Чаще других появлялась натурщица с красной ленточкой на тонкой изящной лодыжке. Ее кожа оливкового оттенка, от пупка вниз бежит дорожка темных волос. Я знаю, что не вправе ее хотеть – не потому, что она женщина, и не потому, что чужая, но потому, что профессия вынуждает ее раздеваться перед нами, и мне стыдно было бы воспользоваться этим. Мне порядком стыдно уже потому, что мой взгляд блуждает по ее телу и по мере того, как мой карандаш прослеживает ее формы, в тайных уголках моего разума там же блуждает моя рука. Я толком не знаю, как подобное происходит, но возможности разжигают меня почти до безумия.

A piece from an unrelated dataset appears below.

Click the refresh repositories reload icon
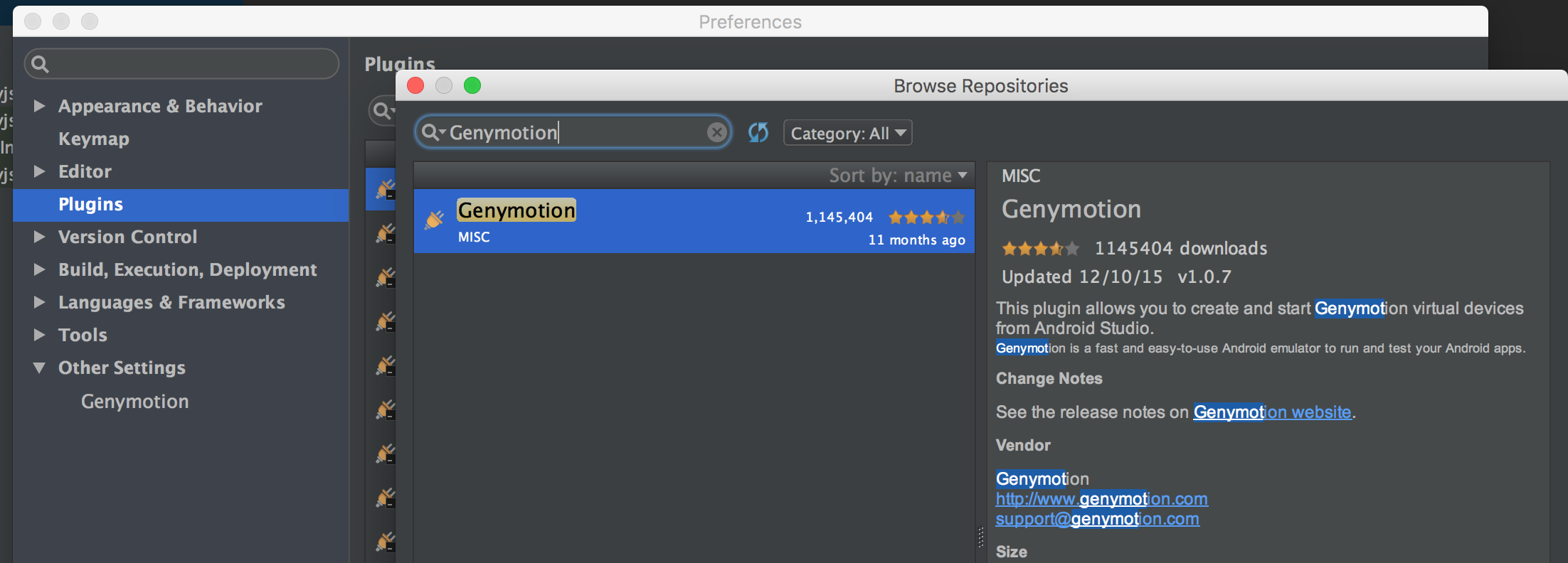1568x563 pixels. tap(758, 133)
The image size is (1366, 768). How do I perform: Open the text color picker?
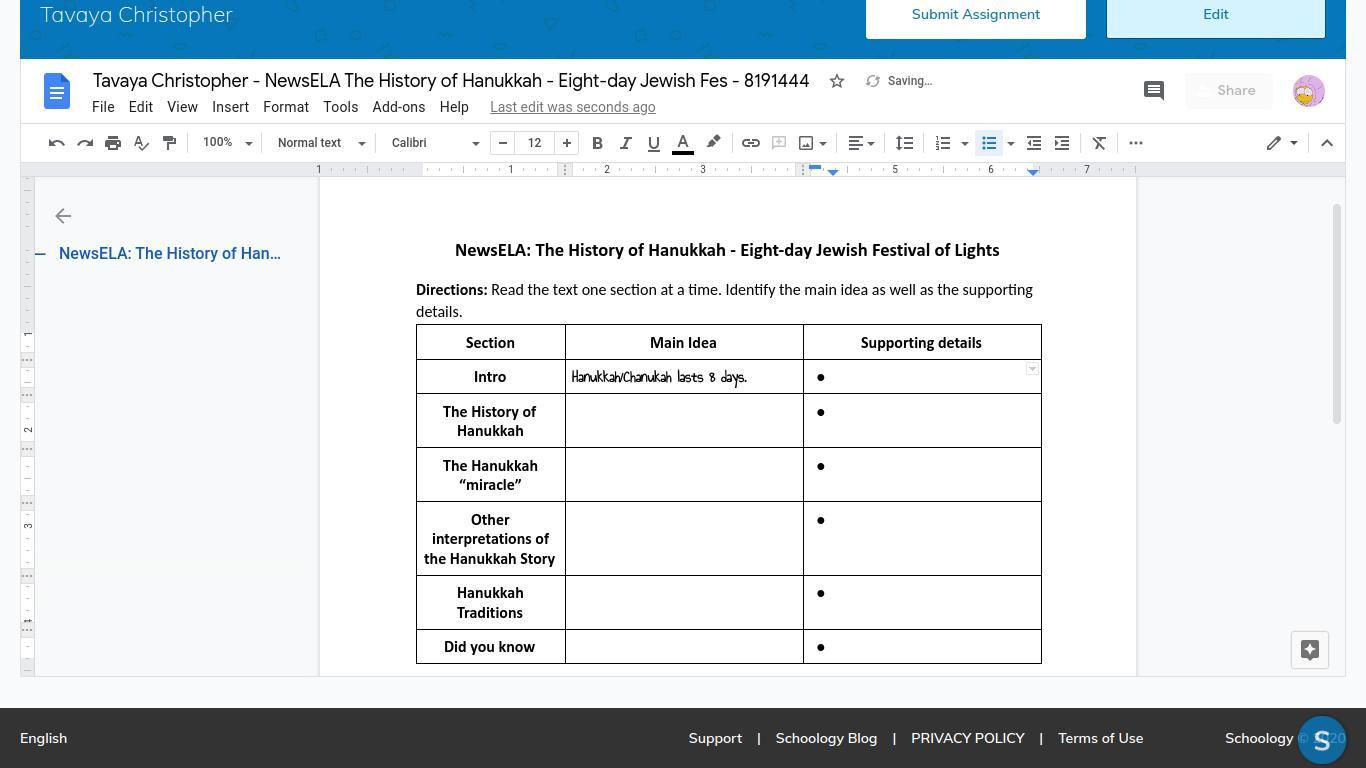point(683,143)
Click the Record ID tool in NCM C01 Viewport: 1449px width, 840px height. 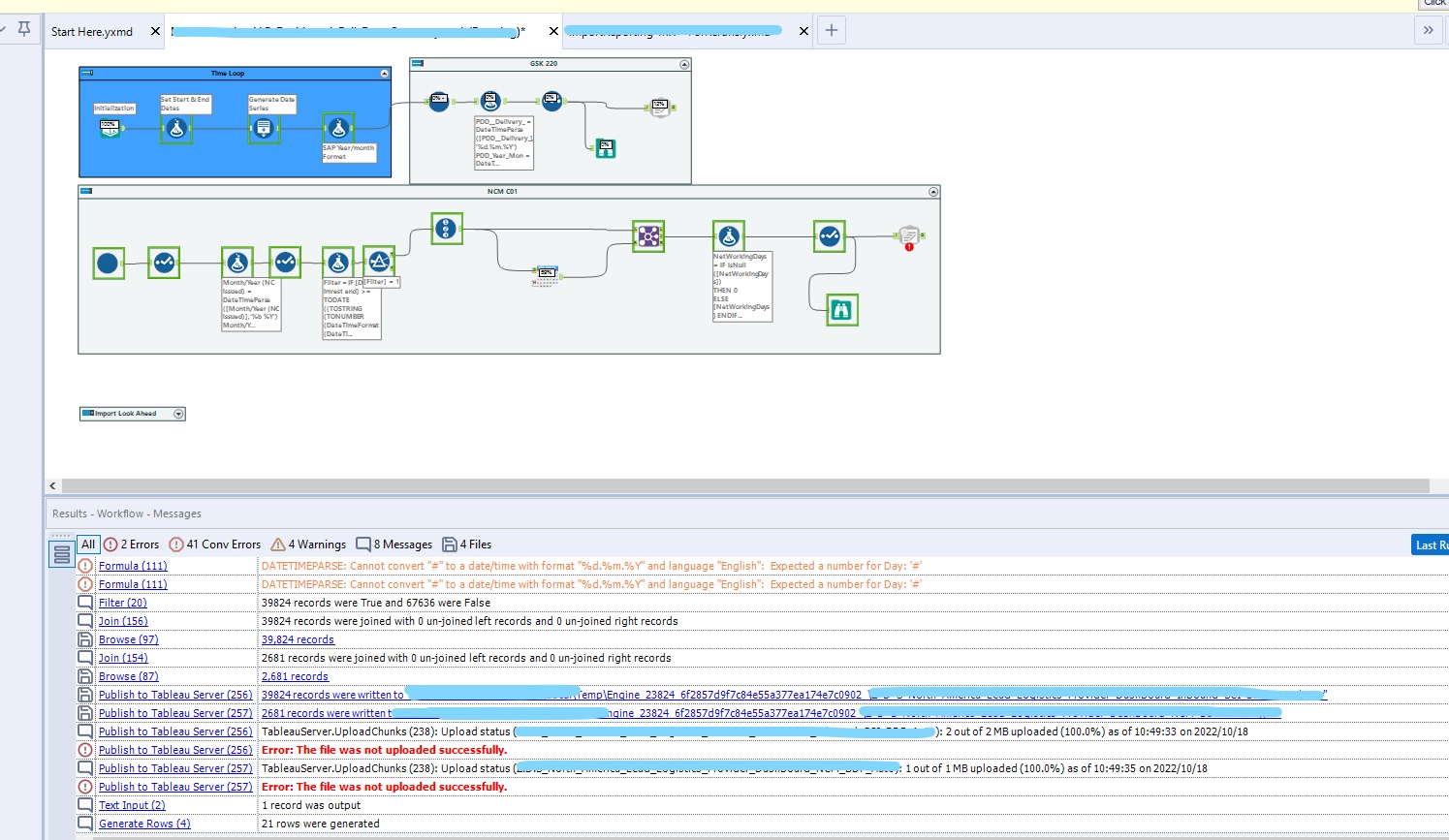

Однажды после занятий я иду по коридору, заворачиваю за угол – и вот она, эта женщина. Одета, закутана в плащ от дождя. Взгляд ее пронзает меня: с такого расстояния я замечаю золотой ободок вокруг каждого ее зрачка, словно ее глаза – два близнечных затмения солнца. Она здоровается со мной, я с ней.
Мы усаживаемся рядом в соседней столовой, так близко, что порой наши колени соприкасаются под пластиковым столом. Она заказывает чашку кофе, и это меня удивляет, хотя не могу объяснить почему. Я спрашиваю, есть ли у нее дети. Да, отвечает она, есть дочка, красивая девочка одиннадцати лет.
– Одиннадцать – возраст ужаса, – говорит она. – До своих одиннадцати я ничего не помню, а потом вдруг откуда ни возьмись – и краски, и крах, и страх. Какая метаморфоза, – произносит она, – какой спектакль.
На миг ее лицо скользит куда-то прочь, будто она с головой погружается в озеро, а когда выныривает, вкратце рассказывает о достижениях дочери в музыке и пении.
Особые страхи, сопутствующие воспитанию девочки, мы не обсуждаем. Честно говоря, я о таком и спрашивать боюсь. Не спрашиваю я и о том, замужем ли она, а она сама тоже ничего не говорит (обручального кольца нет). Мы беседуем о моем сыне, о занятиях в арт-классе. Мне до смерти хочется знать, какая беда вынуждает ее раздеваться перед нами, но и об этом я тоже не спрашиваю, может быть, потому, что ответ – как отрочество – оказался бы слишком страшным и его уже не забыть.
Я околдована ею, по-другому и не скажешь. В ней есть какая-то легкость, но не такая, какая была у меня в юности, – такая, какая у меня сейчас. Она похожа на тесто: оно так поддается месящим его рукам, что скрывает свою плотность, свой потенциал. Стоит отвести глаза от этой женщины, а потом посмотреть вновь – и она словно бы увеличивается вдвое.
– Давайте еще как-нибудь поболтаем, – говорю я ей. – Мне было очень приятно.
Она кивает в ответ. Я оплачиваю ее кофе.
Рассказывать о ней мужу я не хочу, но он чует во мне иное, неутоленное желание – однажды ночью спрашивает, что со мной творится, и я признаюсь. Я даже описываю подробно ее ленточку, отчего стыд приливной волной затапливает меня.